STATED TASK A :: In the patch email, which monitoring version is used only when the hardware does not support multi-monitor?
STATED TASK B :: Reproduce the patch email word for word, everything from "[dpdk-dev] [PATCH v3" down to "by the hardware.".

EXTRACT ::
[dpdk-dev] [PATCH v3 6/7] power: support monitoring multiple Rx queues
Burakov, Anatoly
anatoly.burakov at intel.com
Tue Jun 29 13:39:46 CEST 2021
On 29-Jun-21 1:07 AM, Ananyev, Konstantin wrote:
>
>
>>>> Use the new multi-monitor intrinsic to allow monitoring multiple ethdev
>>>> Rx queues while entering the energy efficient power state. The multi
>>>> version will be used unconditionally if supported, and the UMWAIT one
>>>> will only be used when multi-monitor is not supported by the hardware.
>>>>
>>>> Signed-off-by: Anatoly Burakov <anatoly.burakov at intel.com>
>>>> ---
>>>> doc/guides/prog_guide/power_man.rst | 9 ++--
>>>> lib/power/rte_power_pmd_mgmt.c | 76 ++++++++++++++++++++++++++++-
>>>> 2 files changed, 80 insertions(+), 5 deletions(-)
>>>>
>>>> diff --git a/doc/guides/prog_guide/power_man.rst b/doc/guides/prog_guide/power_man.rst
>>>> index fac2c19516..3245a5ebed 100644
>>>> --- a/doc/guides/prog_guide/power_man.rst
>>>> +++ b/doc/guides/prog_guide/power_man.rst
>>>> @@ -221,13 +221,16 @@ power saving whenever empty poll count reaches a certain number.

PROVIDED DATA ::
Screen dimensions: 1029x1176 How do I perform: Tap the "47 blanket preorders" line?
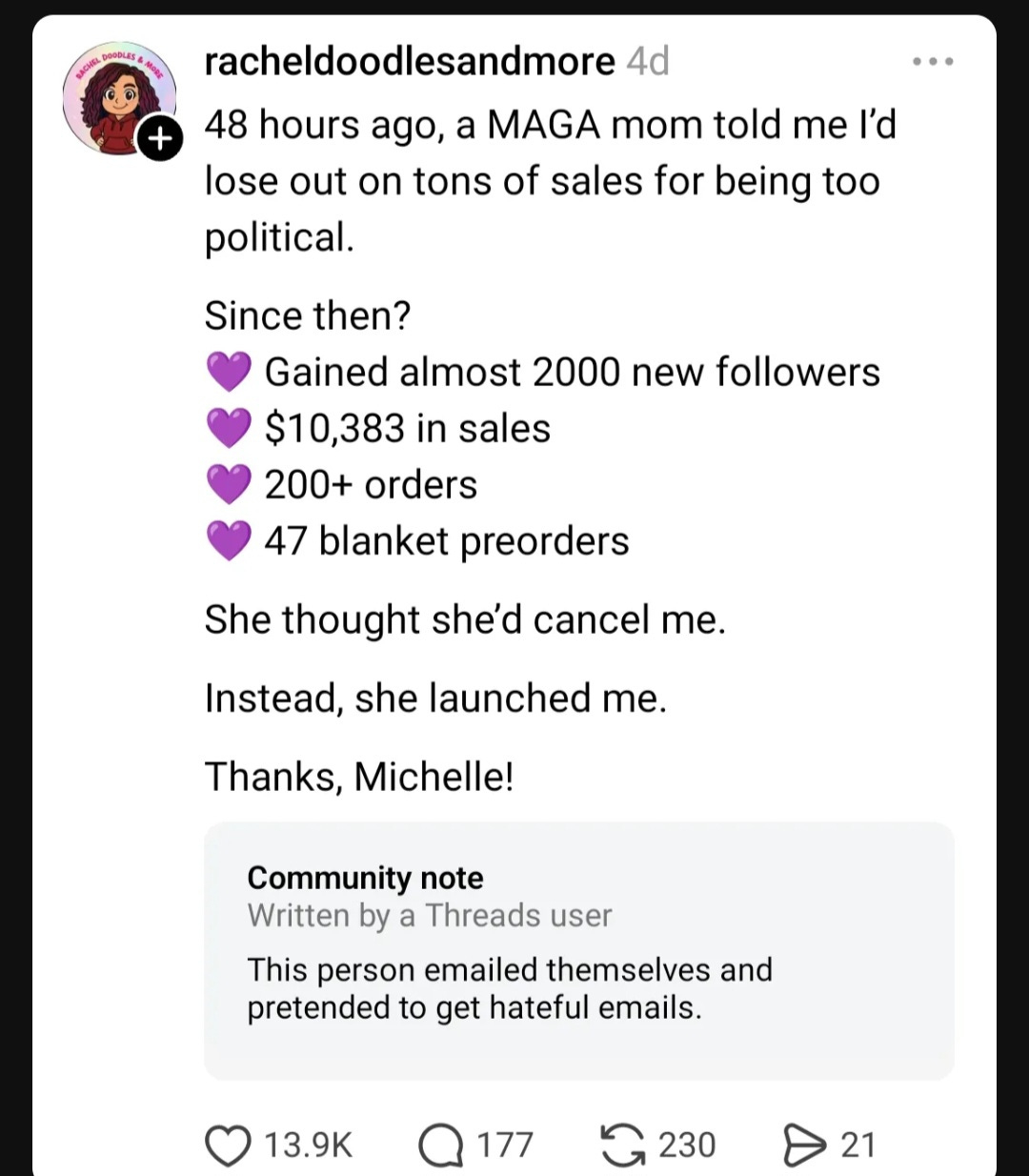(446, 541)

PROBLEM SOLUTION A :: The UMWAIT one.

PROBLEM SOLUTION B ::
[dpdk-dev] [PATCH v3 6/7] power: support monitoring multiple Rx queues
Burakov, Anatoly
anatoly.burakov at intel.com
Tue Jun 29 13:39:46 CEST 2021
On 29-Jun-21 1:07 AM, Ananyev, Konstantin wrote:
>
>
>>>> Use the new multi-monitor intrinsic to allow monitoring multiple ethdev
>>>> Rx queues while entering the energy efficient power state. The multi
>>>> version will be used unconditionally if supported, and the UMWAIT one
>>>> will only be used when multi-monitor is not supported by the hardware.